Daniel, age 5, was referred to the clinic due to his oppositional and verbally aggressive behaviors at home and at school. At home, Daniel often refused to listen to his parents and would lash out at his little sister. On more than one occasion, Daniel’s parents felt unsafe around him during his meltdowns. Daniel’s parents stated that they felt like they were constantly walking on eggshells at home, and even the smallest incident would set him off. They described Daniel as a “difficult” baby and said they felt like he had never progressed beyond 2 years of age. Daniel often would scream, “I hate you” to his parents when they asked him to do even the simplest task. In addition, Daniel constantly blamed his little sister for incidents that he was clearly responsible for.
At school, Daniel was constantly getting in trouble for his behavior. He frequently yelled at his teacher and rarely listened to instructions. On occasion, Daniel would run out of the classroom without permission and disrupt other children in the hallway. Daniel’s teachers said that he was constantly teasing other children for “no reason whatsoever” and often held grudges against other children.
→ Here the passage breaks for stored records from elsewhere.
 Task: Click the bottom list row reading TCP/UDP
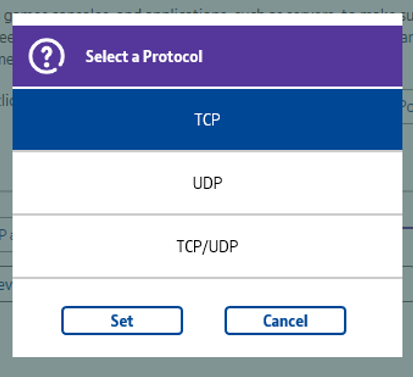tap(207, 247)
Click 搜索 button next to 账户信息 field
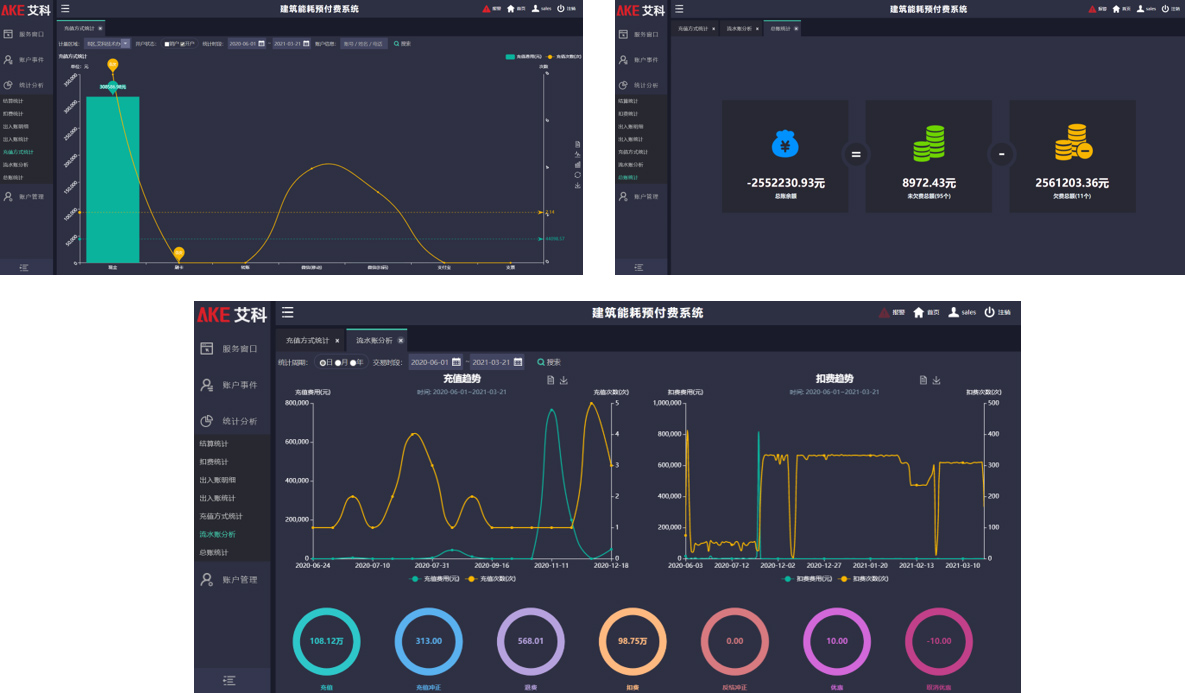 pos(402,44)
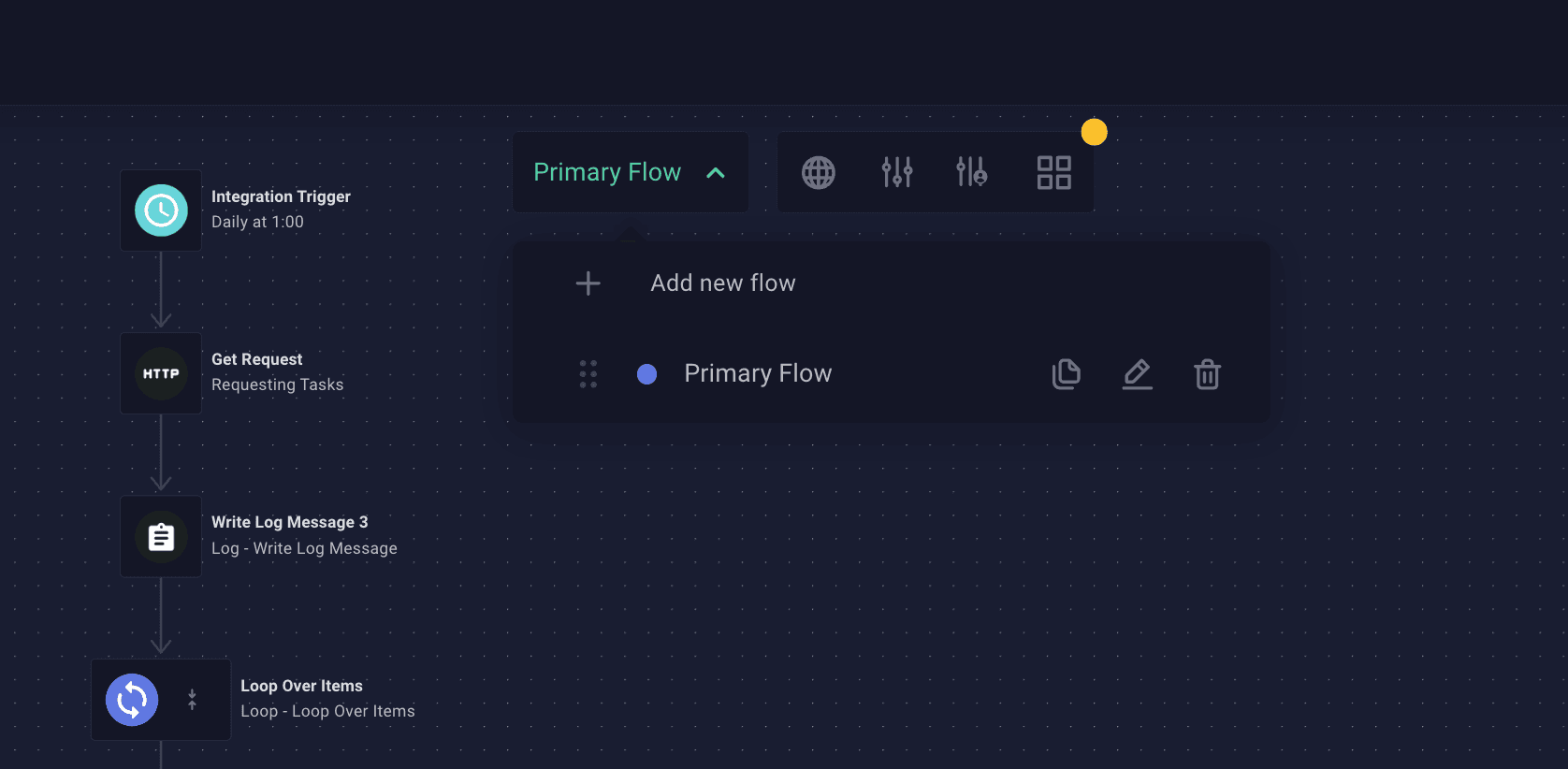This screenshot has width=1568, height=769.
Task: Collapse the Loop Over Items step arrows
Action: [x=192, y=700]
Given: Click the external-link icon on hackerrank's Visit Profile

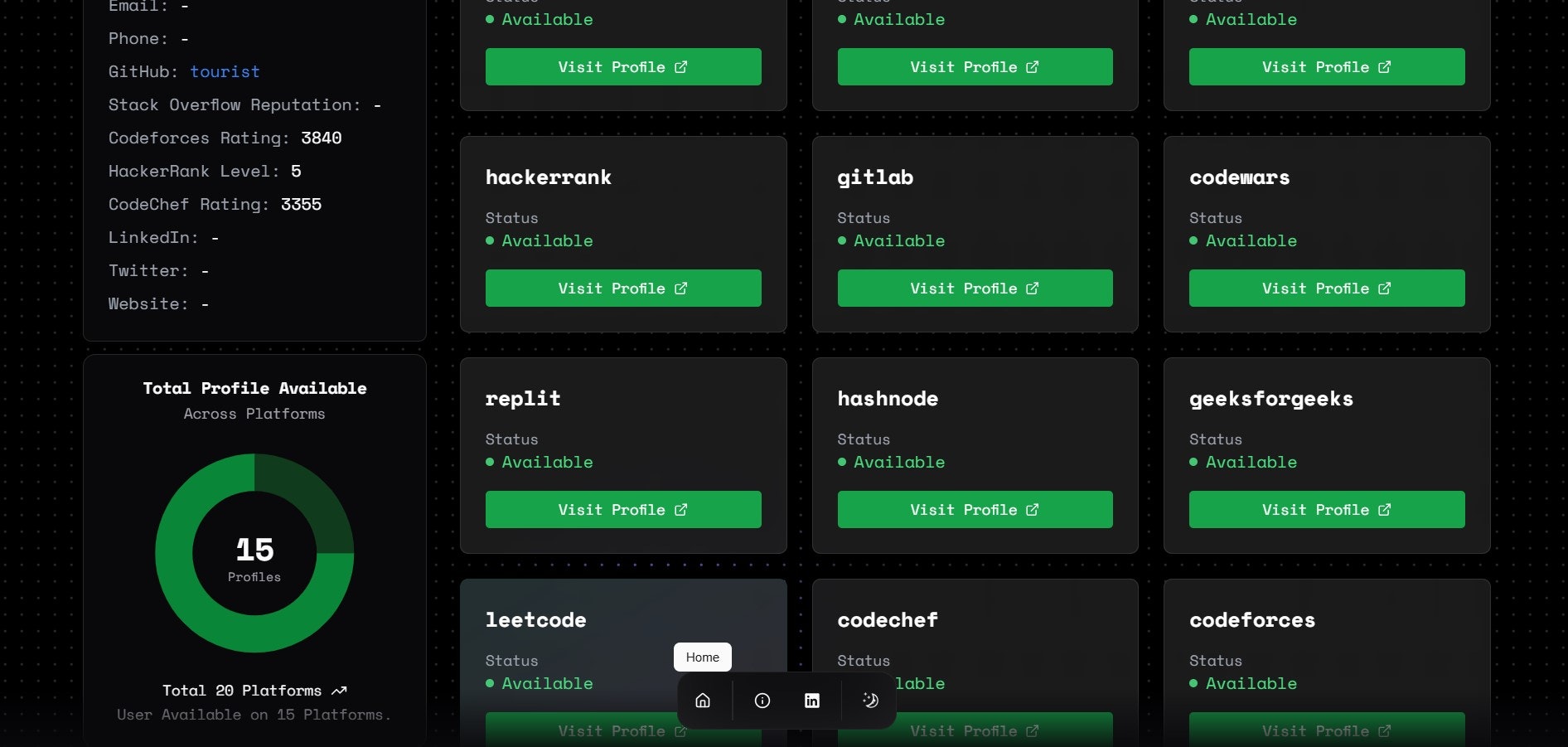Looking at the screenshot, I should [681, 288].
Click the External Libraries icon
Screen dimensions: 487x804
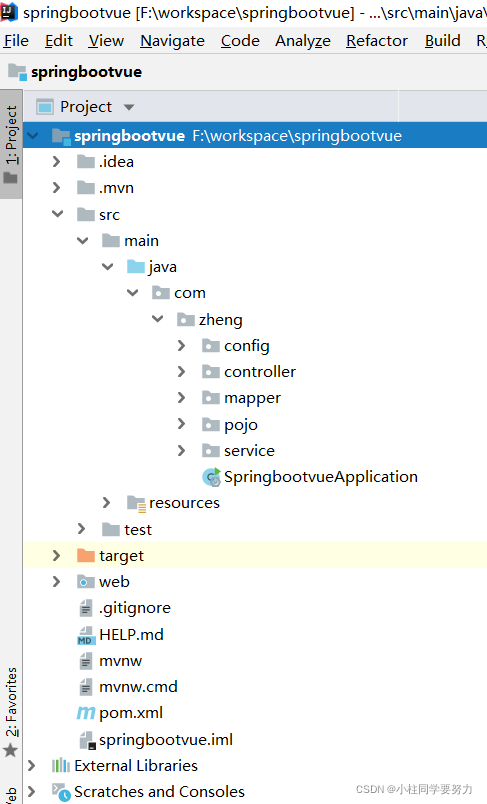60,766
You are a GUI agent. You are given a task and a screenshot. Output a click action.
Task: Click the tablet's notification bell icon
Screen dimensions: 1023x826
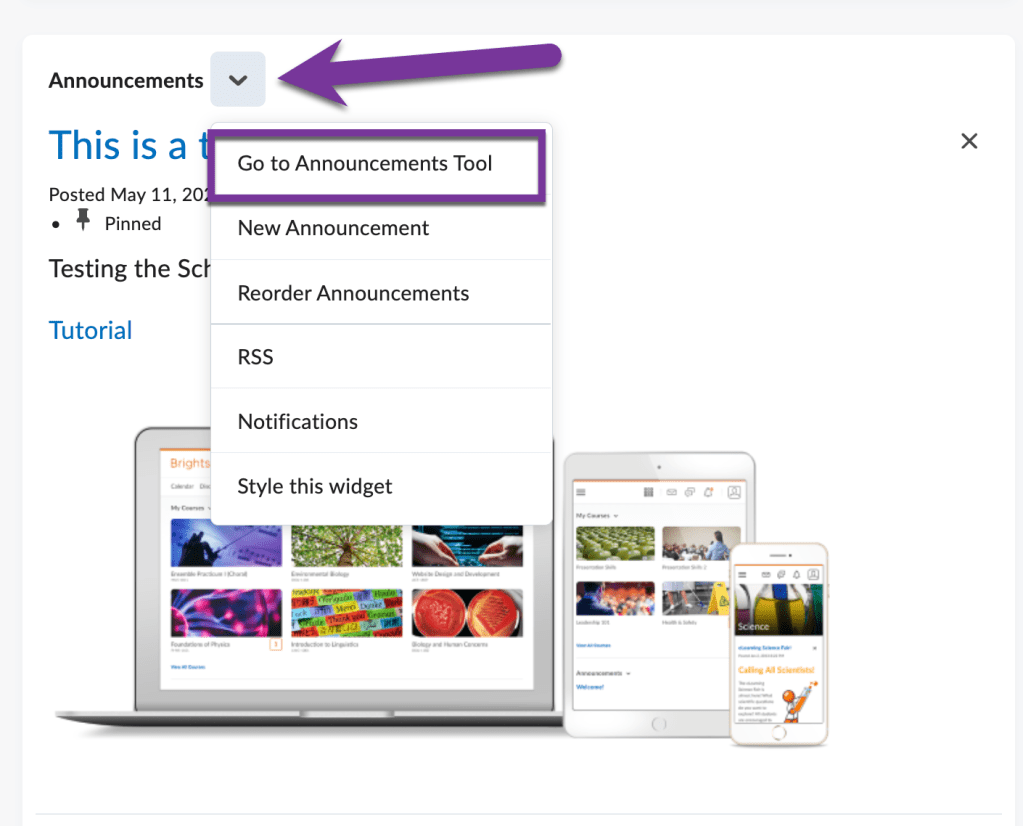tap(709, 492)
For his bad behavior, Daniel consistently received “red lights” from his teacher and missed recess at least 3 times a week. Daniel had seldom been physically aggressive with others and did not engage in more dangerous behaviors such as fire-setting, maliciously lying, or displaying developmentally inappropriate sexual behavior.
Daniel’s parents stated that they had “tried everything,” and nothing seemed to work with Daniel. They reported that he was constantly in time-out but that it did little to diminish his bad behavior. Also, they said that they took everything away from Daniel when he acted out until they had no privileges left to take away. Daniel’s parents were concerned that his quick temper and lack of flexibility would lead to a larger problem in the future and negatively affect his relationships with them, his sister, and his peers.
In order to reduce Daniel’s oppositional behavior and improve the quality of life at both home and school, the therapist recommended behavioral parent training and had Daniel’s parents commit to six sessions. During treatment, Daniel’s parents learned ways to effectively communicate with Daniel. For example, Daniel’s parents learned the importance of social reinforcement and that praising Daniel for a specific behavior would increase the likelihood of that behavior occurring again. Also, Daniel’s parents learned how to remove their attention for negative behaviors. Last, his parents learned effective ways to give instructions to Daniel and to administer appropriate consequences to Daniel’s responses. After eight sessions, Daniel’s oppositional behavior diminished at both home and school, and he not only began to receive fewer “red lights” but also began to bring home “green lights” for good behavior.